##### RECORDS

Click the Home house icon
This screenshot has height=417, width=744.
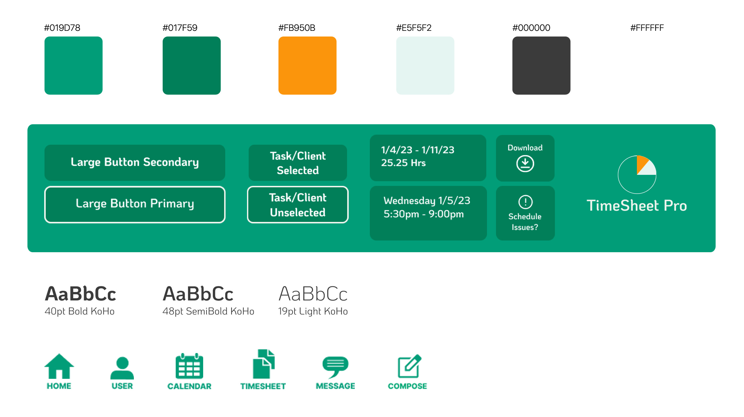tap(59, 366)
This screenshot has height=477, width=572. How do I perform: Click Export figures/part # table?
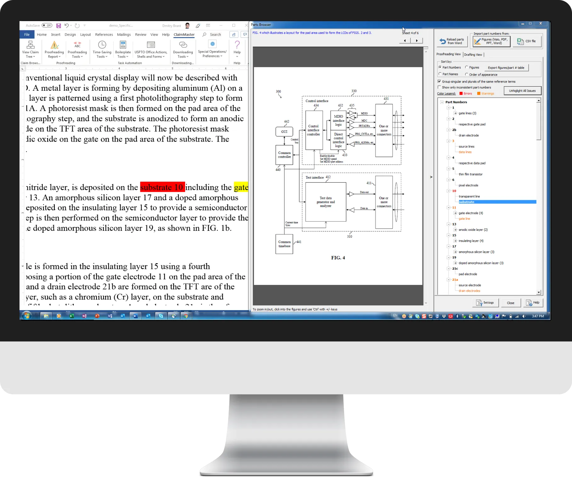pos(507,67)
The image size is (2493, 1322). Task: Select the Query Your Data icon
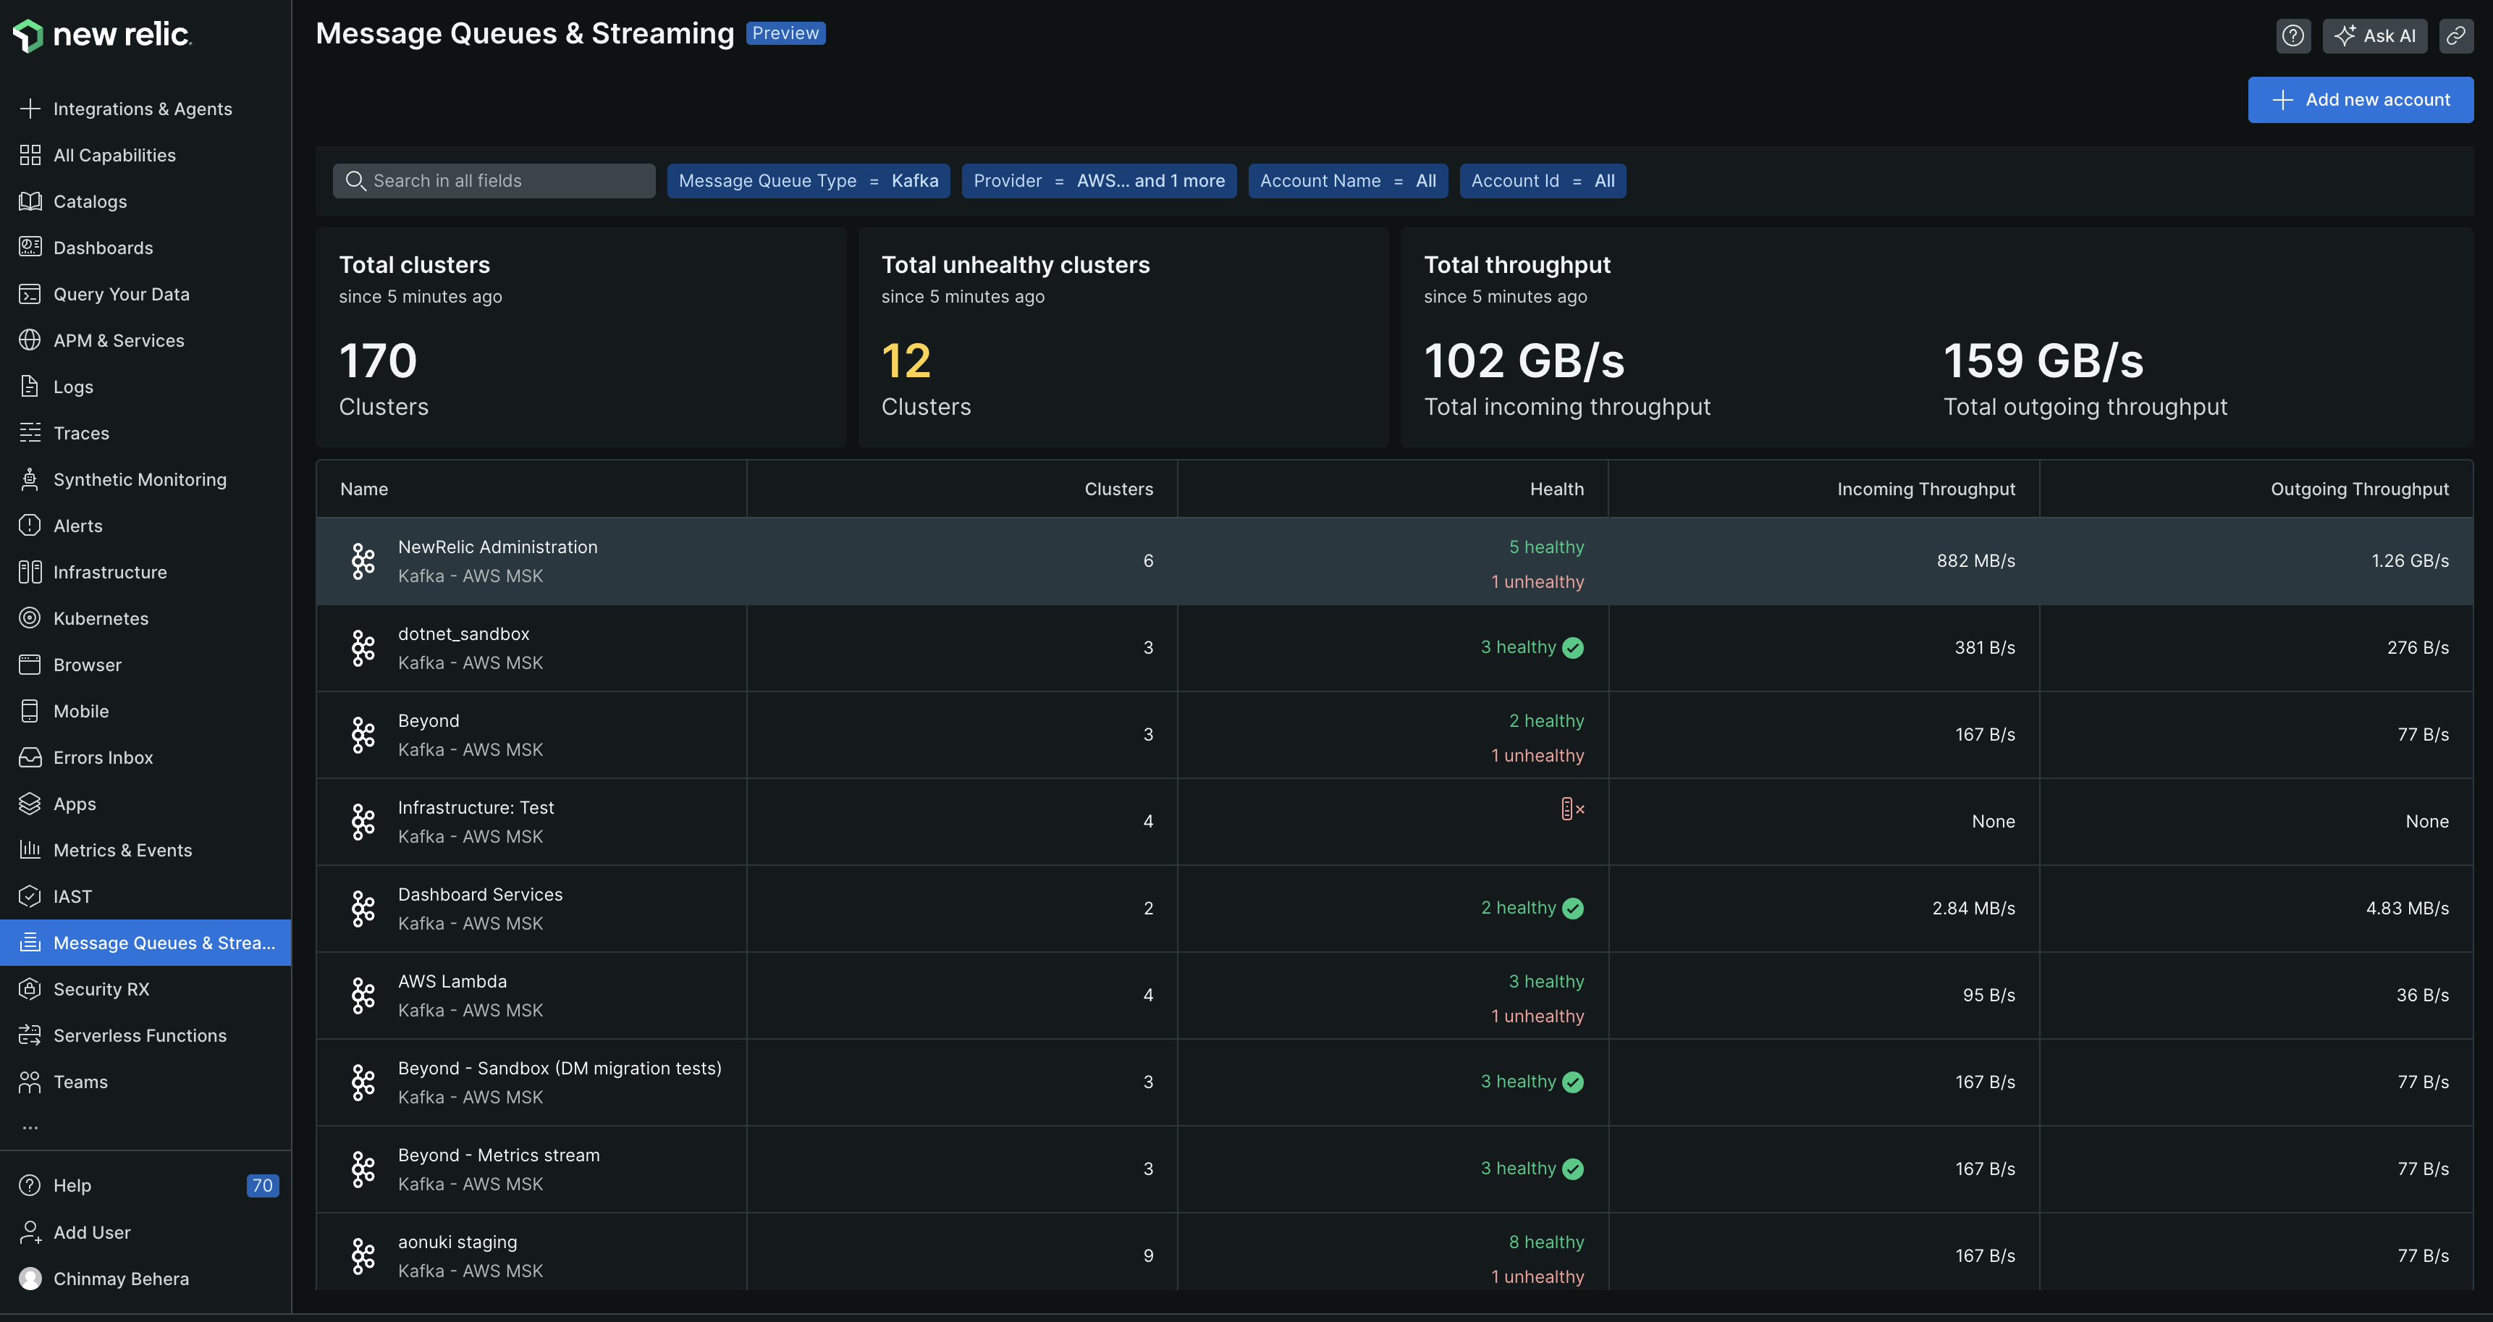[30, 294]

##########

**YOUR ASSIGNMENT:** Go back to the line containing "The image size" and output it and every line after it through the end of the records, exactly, but not the pictures.

**RESULT OF THE EXERCISE:**
The image size is (2493, 1322). Task: Select the Query Your Data icon
[30, 294]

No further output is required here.